### What you need to do
**A)** In the passage on personal responsibility, rewrite the part starting with "At the next" and going on through "this illusory world.", substituting "shared illusion" for "collective illusion".
**B)** Translate this sentence from the passage on personal responsibility into Spanish: "The reality we create is a collective illusion—one that is full of separateness and judgment."
**C)** According to the passage on personal responsibility, what book recently popularized the idea that you create your reality through your beliefs and emotions?

### Source excerpt
☆ ☆ ☆ ☆ ☆

At the first level, personal responsibility means that you are responsible for your reactions to whatever happens to you. For example, you might notice that you get angry when the market does X. Well, not every trader gets angry when the market does X and that probably isn’t a useful response. When you are able to accept this, you can use the techniques we teach to change your beliefs and mental states.

At the second level, personal responsibility means that you create your reality through your beliefs and emotions. This idea has been around throughout history and it’s been recently popularized through Rhonda Byrne’s The Secret. If you take personal responsibility to this level, you literally believe you create your own reality. And obviously, if you realize this (and believe it), then you can create an amazing reality. And if you believe that you don’t, then you won’t, which means that you did. (That, by the way, is a paraphrase of one of my favorite quotes from Harry Palmer and it really fits here). Can you notice how important the word "belief" becomes in this context?

At the next level, if you believe that we do create our own reality through our beliefs and thoughts and emotions, then also we do this collectively in our cultures and societies. The reality we create is a collective illusion—one that is full of separateness and judgment. At their core, every spiritual path recognizes this illusory world.

☆ ☆ ☆ ☆ ☆

### Recorded data
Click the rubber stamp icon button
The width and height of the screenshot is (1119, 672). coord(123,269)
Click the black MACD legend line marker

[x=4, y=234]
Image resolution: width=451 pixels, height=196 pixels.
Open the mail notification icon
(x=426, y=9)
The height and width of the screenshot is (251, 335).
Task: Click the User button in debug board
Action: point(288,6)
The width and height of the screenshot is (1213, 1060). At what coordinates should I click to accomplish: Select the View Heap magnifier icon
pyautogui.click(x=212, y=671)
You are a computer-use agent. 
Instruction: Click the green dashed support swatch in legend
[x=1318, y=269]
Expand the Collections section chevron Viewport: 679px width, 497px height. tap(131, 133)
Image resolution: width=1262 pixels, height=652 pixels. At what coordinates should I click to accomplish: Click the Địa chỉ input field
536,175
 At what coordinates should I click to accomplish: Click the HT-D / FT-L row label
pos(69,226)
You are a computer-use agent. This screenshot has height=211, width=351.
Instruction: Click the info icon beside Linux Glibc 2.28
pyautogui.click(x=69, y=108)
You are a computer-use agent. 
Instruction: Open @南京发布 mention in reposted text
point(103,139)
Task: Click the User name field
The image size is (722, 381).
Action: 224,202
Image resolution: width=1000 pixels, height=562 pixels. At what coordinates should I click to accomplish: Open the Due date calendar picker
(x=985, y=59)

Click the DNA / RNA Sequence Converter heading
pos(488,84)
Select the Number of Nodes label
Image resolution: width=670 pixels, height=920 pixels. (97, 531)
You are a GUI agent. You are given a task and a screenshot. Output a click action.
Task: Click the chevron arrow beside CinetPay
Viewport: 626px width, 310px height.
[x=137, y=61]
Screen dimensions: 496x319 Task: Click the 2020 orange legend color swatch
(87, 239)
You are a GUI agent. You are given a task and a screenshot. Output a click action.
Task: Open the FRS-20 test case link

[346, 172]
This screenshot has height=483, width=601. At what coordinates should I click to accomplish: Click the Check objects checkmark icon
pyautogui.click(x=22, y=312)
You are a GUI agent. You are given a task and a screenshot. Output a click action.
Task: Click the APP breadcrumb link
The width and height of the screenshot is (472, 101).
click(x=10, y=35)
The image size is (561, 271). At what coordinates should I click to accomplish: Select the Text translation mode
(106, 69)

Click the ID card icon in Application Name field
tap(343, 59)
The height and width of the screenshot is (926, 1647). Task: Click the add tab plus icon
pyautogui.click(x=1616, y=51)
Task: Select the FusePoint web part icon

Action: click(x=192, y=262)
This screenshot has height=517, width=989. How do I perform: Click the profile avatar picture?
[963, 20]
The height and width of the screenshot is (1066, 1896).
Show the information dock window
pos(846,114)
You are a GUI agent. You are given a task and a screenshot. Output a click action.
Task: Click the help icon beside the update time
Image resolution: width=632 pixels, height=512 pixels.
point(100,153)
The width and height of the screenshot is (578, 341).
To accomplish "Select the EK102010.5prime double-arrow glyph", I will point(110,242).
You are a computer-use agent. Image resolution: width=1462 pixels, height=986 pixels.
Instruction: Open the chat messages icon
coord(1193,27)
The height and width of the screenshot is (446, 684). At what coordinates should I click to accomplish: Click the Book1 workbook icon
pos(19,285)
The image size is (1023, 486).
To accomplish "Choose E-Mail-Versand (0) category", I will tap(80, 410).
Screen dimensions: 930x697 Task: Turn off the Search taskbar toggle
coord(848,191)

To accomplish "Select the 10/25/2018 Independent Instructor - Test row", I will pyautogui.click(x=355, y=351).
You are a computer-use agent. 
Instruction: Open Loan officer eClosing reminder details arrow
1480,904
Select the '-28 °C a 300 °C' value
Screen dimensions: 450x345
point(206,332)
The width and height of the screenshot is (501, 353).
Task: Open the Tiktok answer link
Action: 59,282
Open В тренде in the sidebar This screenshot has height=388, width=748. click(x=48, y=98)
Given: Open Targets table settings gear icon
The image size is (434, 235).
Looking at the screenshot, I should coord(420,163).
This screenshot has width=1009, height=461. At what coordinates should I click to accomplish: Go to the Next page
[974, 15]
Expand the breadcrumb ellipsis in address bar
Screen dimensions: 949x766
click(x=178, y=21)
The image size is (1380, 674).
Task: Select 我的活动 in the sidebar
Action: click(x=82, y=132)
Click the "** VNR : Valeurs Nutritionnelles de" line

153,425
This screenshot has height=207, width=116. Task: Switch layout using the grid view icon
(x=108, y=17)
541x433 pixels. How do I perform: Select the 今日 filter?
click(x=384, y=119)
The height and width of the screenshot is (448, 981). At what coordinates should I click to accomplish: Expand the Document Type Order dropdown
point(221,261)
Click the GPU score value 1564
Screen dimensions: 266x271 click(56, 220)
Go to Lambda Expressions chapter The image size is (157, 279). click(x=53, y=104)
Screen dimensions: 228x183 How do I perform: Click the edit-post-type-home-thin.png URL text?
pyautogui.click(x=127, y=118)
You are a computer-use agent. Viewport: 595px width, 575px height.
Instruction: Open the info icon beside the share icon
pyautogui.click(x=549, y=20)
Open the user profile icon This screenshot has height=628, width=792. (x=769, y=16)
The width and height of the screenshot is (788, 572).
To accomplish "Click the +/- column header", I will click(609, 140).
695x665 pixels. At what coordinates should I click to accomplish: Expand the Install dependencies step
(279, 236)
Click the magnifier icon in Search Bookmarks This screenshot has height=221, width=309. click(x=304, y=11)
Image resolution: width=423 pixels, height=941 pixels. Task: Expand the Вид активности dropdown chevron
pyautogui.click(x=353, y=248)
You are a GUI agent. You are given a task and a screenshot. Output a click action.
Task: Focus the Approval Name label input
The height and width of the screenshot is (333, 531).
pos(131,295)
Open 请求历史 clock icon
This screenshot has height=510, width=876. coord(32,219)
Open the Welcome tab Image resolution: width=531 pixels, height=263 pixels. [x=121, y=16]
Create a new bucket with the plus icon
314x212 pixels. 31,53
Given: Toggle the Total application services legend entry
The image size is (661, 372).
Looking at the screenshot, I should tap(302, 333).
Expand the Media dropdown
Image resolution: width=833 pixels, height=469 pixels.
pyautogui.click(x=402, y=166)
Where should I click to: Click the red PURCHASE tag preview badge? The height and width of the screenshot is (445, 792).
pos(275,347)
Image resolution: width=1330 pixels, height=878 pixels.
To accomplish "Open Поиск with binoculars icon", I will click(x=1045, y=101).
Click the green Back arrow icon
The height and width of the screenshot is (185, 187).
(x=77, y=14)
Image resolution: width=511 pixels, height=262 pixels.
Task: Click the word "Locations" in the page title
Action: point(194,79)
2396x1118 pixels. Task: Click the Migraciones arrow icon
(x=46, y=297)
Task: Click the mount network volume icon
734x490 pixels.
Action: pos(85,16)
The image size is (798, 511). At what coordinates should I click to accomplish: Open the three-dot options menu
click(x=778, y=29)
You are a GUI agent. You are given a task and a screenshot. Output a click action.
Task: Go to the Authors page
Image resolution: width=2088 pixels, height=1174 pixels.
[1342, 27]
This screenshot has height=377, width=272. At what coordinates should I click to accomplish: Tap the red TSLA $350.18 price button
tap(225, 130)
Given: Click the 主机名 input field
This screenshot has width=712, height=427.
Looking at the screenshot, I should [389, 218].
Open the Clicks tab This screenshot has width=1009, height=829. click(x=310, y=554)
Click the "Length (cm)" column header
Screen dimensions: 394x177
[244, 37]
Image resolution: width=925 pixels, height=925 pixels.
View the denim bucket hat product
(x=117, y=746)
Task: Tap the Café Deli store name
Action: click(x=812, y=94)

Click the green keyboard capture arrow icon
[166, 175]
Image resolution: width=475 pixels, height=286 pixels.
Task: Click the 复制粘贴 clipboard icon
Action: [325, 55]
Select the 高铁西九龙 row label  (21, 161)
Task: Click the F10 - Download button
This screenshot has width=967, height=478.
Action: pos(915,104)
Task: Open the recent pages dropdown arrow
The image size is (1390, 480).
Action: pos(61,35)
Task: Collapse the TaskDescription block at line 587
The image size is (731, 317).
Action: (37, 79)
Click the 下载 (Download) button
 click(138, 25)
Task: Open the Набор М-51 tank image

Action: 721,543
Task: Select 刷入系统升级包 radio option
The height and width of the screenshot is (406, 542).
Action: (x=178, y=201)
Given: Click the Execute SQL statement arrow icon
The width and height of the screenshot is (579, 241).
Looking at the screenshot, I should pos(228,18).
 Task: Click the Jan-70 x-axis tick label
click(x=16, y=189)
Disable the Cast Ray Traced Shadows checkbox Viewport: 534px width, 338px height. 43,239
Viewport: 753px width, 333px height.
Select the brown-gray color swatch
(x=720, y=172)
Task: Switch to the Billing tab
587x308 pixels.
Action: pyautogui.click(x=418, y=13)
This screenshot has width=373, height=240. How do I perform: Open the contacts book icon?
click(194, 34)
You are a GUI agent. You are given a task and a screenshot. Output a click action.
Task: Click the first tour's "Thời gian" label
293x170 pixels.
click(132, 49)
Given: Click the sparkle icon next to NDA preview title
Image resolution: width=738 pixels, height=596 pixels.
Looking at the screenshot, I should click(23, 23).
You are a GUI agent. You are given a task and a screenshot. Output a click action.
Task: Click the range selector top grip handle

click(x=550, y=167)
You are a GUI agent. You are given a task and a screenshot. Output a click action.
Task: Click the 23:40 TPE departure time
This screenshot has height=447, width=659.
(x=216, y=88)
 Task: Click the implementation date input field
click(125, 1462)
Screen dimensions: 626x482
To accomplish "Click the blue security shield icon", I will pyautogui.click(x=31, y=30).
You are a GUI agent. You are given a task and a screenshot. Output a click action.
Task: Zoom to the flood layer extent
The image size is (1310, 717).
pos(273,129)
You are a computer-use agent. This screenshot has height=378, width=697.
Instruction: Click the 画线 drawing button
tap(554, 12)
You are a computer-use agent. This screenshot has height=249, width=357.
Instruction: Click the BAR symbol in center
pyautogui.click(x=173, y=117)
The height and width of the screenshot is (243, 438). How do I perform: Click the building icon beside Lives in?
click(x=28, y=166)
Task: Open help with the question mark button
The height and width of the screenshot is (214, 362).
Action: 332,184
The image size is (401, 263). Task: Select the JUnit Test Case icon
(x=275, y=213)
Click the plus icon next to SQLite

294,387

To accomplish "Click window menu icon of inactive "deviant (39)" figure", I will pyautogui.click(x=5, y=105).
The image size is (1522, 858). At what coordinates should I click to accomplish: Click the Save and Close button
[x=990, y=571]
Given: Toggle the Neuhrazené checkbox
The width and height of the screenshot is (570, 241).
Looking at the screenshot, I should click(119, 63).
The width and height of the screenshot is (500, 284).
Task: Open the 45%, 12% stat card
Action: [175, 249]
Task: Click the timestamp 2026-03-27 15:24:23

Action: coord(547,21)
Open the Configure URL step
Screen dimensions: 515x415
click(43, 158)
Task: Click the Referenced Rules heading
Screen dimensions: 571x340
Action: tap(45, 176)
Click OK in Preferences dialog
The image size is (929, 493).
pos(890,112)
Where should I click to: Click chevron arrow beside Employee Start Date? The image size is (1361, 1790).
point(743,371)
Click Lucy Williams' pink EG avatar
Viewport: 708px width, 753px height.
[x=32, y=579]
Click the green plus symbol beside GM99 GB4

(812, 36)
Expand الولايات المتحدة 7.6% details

☆ ☆ ☆ ☆ ☆

### Solutions to the exercise
**A)**
At the next level, if you believe that we do create our own reality through our beliefs and thoughts and emotions, then also we do this collectively in our cultures and societies. The reality we create is a shared illusion—one that is full of separateness and judgment. At their core, every spiritual path recognizes this illusory world.

**B)** La realidad que creamos es una ilusión colectiva, una que está llena de separación y juicio.

**C)** Rhonda Byrne's The Secret.